■ Instructions for the task
Recast each line of the entries below as a Markdown table with the columns "Row" and "Line", numbering the rows and skipping any blank lines. Leave the pictures out of your table.
## Begin
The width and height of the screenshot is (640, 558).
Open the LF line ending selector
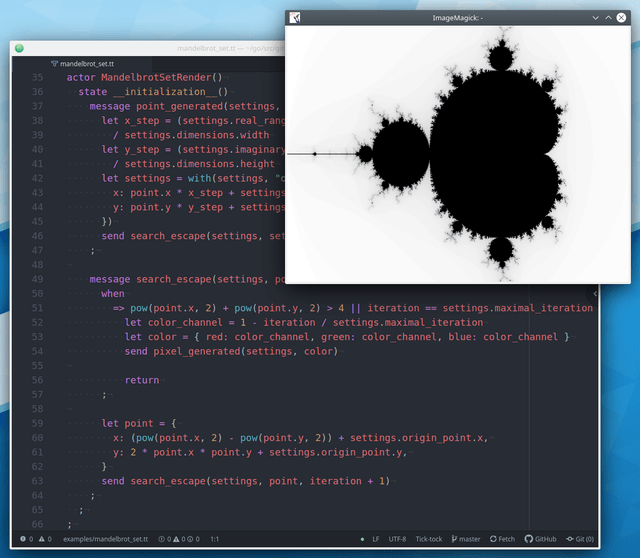pyautogui.click(x=376, y=539)
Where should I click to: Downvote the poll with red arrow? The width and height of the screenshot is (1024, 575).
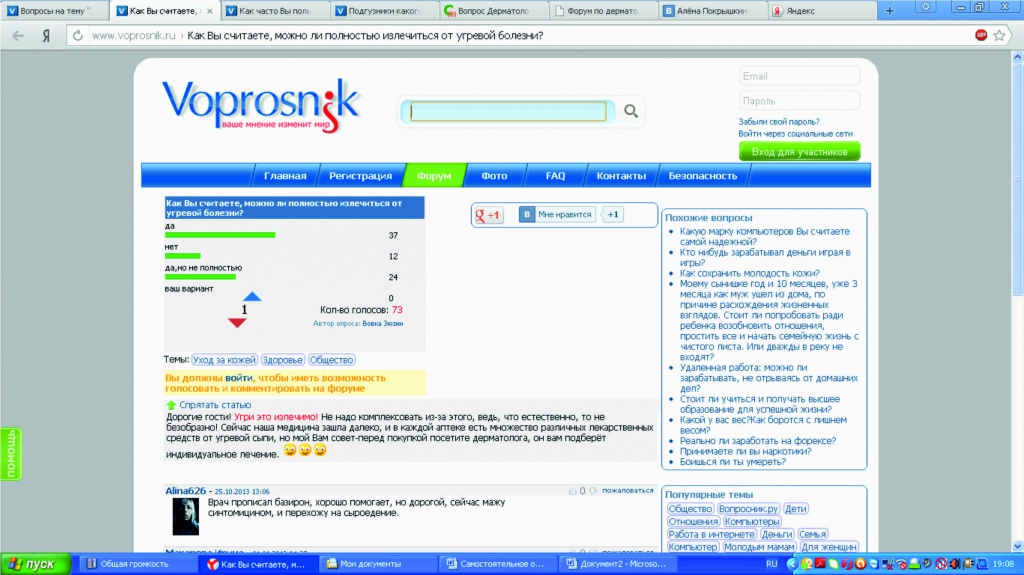pyautogui.click(x=237, y=323)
## End
■ Correct response
| Row | Line |
|---|---|
| 1 | The width and height of the screenshot is (640, 558). |
| 2 | Open the LF line ending selector |
| 3 | pyautogui.click(x=376, y=539) |
| 4 | Where should I click to: Downvote the poll with red arrow? The width and height of the screenshot is (1024, 575). |
| 5 | pyautogui.click(x=237, y=323) |